There’s a scene in “7 Chinese Brothers” where somebody tips over a barrel of loose change. As the pennies, dimes and nickels go cascading across the cement floor, I thought to myself “Yikes, that could be the movie’s entire budget, right there.”
Austin writer-director Bob Byington specializes in ultra-low-budget indie comedies that wear their threadbare casualness as a sort of calling card. With “7 Chinese Brothers,” Byington finds a narrow groove and sticks to it, making a wry, plot-allergic character study that benefits greatly from the considerable charm of star Jason Schwartzman.
The movie opens with Schwartzman riffing on French people who abruptly transition into English. He’s talking to his bulldog, Arrow, played by Schwartzman’s real bulldog, Arrow. These two have chemistry.

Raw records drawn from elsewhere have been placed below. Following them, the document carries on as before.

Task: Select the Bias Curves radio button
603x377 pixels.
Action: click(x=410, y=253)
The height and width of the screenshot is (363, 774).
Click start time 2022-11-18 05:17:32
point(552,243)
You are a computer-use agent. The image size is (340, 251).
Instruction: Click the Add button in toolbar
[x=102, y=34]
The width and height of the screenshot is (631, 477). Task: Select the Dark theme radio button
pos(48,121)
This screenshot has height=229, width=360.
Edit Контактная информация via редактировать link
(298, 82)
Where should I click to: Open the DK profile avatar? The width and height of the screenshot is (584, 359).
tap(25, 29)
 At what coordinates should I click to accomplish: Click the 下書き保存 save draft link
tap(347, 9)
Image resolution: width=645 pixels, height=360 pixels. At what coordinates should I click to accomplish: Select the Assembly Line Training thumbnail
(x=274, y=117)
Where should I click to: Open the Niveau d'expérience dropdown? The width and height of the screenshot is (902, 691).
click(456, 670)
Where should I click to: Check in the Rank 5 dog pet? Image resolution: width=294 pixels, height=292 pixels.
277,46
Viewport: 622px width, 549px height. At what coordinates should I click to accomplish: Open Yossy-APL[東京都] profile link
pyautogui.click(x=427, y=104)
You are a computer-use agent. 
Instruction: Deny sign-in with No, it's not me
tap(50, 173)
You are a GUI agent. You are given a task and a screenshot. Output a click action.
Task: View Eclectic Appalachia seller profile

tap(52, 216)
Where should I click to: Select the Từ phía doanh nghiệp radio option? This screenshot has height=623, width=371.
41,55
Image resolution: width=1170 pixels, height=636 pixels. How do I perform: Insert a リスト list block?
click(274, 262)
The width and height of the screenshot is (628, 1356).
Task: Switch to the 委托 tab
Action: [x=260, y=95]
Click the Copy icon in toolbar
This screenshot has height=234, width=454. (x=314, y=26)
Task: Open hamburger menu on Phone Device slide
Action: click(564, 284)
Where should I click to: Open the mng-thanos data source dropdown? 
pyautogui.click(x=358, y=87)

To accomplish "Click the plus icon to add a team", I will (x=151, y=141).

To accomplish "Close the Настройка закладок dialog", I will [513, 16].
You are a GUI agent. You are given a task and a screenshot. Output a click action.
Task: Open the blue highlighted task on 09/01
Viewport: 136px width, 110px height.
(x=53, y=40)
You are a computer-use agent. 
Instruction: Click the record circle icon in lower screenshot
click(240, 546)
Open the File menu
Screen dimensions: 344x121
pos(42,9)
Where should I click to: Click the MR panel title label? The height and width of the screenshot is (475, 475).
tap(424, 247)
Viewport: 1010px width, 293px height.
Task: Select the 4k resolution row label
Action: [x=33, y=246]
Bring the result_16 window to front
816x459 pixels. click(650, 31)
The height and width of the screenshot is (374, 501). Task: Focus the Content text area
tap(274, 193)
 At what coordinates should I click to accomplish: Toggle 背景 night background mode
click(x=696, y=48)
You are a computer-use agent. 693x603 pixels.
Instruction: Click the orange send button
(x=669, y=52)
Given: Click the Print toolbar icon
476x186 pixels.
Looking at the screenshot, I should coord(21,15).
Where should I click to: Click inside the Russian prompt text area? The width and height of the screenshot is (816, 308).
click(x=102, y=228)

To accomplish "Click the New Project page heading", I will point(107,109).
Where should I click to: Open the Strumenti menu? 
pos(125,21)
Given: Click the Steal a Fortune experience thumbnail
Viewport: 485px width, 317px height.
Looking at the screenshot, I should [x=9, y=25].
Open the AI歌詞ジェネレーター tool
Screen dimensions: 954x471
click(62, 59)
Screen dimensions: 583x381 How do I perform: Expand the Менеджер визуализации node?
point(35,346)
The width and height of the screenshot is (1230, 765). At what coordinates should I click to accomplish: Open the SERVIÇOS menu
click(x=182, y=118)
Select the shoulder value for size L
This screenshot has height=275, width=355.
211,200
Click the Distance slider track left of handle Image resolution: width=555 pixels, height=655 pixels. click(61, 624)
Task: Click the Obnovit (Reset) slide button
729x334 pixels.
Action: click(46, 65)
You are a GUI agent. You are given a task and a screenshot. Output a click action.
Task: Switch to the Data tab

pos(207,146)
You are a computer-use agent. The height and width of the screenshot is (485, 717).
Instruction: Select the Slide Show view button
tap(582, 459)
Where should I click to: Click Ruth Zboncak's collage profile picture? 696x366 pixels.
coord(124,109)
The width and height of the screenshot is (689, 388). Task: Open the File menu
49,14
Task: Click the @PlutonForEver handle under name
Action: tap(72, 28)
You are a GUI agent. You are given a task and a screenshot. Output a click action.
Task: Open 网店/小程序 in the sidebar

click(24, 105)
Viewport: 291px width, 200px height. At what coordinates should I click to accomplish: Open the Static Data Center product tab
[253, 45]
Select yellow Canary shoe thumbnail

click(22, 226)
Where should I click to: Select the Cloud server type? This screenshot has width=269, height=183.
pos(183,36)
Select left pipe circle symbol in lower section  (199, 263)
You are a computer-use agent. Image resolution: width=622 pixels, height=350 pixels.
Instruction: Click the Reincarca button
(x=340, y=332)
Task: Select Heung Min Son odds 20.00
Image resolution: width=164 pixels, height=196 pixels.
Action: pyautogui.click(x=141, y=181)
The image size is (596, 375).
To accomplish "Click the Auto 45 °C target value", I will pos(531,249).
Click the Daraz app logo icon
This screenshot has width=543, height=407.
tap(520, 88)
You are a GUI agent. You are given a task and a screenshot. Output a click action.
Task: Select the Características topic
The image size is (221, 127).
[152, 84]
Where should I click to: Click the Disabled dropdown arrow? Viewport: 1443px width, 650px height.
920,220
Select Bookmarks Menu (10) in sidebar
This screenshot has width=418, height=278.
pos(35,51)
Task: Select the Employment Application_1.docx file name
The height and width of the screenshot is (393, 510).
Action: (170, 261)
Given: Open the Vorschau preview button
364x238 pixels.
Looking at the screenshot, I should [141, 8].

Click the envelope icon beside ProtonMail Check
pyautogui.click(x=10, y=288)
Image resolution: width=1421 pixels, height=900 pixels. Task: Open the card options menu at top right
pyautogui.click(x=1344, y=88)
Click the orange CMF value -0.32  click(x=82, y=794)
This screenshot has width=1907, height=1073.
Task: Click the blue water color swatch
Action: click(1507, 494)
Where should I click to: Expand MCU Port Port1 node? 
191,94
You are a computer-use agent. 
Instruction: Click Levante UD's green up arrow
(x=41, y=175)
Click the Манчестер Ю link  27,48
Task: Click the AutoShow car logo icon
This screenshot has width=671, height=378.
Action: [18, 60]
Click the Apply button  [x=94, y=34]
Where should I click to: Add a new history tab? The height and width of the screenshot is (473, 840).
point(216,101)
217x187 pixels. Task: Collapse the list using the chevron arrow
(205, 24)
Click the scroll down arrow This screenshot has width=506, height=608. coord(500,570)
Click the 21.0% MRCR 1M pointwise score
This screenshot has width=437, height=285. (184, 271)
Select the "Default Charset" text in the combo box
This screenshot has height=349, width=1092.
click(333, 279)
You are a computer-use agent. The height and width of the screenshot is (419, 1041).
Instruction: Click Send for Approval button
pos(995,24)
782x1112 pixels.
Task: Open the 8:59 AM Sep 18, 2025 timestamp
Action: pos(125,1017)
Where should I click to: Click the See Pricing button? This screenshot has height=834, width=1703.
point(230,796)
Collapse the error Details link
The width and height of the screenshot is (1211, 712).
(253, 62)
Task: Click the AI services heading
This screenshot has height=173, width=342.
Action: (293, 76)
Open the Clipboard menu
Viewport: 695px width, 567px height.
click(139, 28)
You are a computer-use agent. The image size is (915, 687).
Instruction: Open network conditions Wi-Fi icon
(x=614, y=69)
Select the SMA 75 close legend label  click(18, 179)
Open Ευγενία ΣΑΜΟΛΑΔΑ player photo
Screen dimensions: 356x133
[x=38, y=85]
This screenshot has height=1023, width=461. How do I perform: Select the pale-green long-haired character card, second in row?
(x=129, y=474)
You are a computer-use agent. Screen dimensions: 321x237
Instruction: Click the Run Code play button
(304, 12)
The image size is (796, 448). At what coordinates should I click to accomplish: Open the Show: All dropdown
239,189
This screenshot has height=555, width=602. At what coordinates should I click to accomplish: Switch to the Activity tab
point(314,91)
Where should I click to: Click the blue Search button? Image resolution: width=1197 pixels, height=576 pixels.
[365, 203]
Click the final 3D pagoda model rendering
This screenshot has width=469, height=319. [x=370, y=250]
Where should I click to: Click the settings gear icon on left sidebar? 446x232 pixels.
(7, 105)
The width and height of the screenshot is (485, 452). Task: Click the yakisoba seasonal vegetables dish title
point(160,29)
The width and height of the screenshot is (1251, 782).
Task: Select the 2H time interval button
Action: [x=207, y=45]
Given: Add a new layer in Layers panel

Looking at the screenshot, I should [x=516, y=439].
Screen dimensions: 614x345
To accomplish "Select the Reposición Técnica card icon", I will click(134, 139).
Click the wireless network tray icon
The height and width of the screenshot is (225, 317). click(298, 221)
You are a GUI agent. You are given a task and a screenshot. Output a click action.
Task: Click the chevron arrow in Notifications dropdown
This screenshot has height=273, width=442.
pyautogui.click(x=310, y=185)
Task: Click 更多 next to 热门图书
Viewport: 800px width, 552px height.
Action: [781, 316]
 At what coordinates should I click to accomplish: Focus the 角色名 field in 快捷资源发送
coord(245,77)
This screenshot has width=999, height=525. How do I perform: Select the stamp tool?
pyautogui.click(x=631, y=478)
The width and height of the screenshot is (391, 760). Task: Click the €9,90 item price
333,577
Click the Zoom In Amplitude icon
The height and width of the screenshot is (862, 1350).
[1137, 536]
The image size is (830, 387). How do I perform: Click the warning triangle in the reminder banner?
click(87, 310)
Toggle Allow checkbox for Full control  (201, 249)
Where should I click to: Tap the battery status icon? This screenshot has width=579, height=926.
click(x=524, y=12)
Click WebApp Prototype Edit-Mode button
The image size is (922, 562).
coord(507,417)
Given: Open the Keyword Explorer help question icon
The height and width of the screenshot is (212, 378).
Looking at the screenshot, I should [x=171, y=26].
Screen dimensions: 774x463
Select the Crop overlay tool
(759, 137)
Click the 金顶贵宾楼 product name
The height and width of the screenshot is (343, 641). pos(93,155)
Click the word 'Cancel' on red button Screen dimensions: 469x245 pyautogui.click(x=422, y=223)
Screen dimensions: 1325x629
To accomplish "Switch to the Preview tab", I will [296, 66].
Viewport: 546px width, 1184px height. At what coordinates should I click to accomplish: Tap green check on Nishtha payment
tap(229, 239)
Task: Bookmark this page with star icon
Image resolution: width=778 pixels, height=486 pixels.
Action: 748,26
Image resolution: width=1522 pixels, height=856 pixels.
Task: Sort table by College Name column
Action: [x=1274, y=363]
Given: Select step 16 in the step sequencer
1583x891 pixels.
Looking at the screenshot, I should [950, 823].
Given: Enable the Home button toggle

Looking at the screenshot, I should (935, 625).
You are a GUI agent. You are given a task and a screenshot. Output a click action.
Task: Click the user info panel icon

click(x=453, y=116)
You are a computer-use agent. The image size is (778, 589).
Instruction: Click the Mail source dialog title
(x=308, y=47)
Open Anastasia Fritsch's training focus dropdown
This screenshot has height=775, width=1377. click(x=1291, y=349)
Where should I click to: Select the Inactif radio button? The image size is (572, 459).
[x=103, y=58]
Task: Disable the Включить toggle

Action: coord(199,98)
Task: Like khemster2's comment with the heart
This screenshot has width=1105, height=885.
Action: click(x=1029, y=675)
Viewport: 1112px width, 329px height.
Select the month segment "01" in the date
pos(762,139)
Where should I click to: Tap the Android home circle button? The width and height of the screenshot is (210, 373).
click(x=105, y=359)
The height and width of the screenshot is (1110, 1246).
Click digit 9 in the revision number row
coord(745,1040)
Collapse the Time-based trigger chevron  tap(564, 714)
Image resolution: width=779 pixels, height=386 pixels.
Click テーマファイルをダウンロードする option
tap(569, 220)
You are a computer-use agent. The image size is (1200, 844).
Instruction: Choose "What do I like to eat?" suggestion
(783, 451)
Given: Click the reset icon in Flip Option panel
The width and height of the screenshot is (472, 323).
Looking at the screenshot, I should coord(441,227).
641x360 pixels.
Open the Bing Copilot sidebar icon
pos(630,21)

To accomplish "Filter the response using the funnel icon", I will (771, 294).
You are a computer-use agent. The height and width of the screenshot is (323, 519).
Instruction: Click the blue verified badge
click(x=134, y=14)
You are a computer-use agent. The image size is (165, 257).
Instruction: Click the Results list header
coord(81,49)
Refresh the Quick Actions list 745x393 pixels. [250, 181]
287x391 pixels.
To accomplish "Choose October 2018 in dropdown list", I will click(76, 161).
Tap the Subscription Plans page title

Jason plays Larry, a lovable loser who gets justifiably fired from his restaurant job for embezzling tequila from the taps. He then wanders over to the local “Quick Lube,” where he gets a job cleaning out cars. It’s not lost on Larry that he basically wears the same uniform at both jobs, albeit with different patches sewn over the breast pocket.
Larry’s social life mainly revolves about visiting his flinty grandmother (Olympia Dukakis) at the nursing home, and hanging out with her orderly Major (Tunde Adebimpe of the band TV on the Radio) at night. And that’s about all the unambitious, acerbic Larry has going on his life, aside from an unrequired crush on his boss Lupe (Eleanore Pienta). His grandmother tells him that “90 percent of the equation is just showing up.” But showing up is pretty much all he can manage.
Schwartzman is so deadpan funny, and just a little bit sympathetic, that it’s a perfectly agreeable time to watch Larry shamble through his life (accompanied by an unaccountably chipper organ soundtrack), carrying his spiked 44-ounce Big Gulp, getting hassled by everyone around him. From “Rushmore” to “Listen Up Philip,” Schwartzman has made a career out of playing comic characters who think they are smarter than everyone around him (even if that confidence is misplaced), and so he’s perfectly cast here. His scenes with Dukakis are especially sharp, and the smidgen of personal growth that Larry achieves over the course of the film feels like a hard-won victory.
The cast is peppered by small, funny cameos, including Stephen Root as a touchy-feely lawyer and Schwartzman’s “Listen Up Philip” director, Alex Ross Perry, as a motorist who Larry gets into an altercation with and then wins over, having a serious discussion about panda bears with.
“7 Chinese Brothers,” modest and unassuming, wins us over too, even though I can’t figure out what the R.E.M. song has to do with the movie. Plus, it looks like Byington could only afford 2 Chinese brothers at most.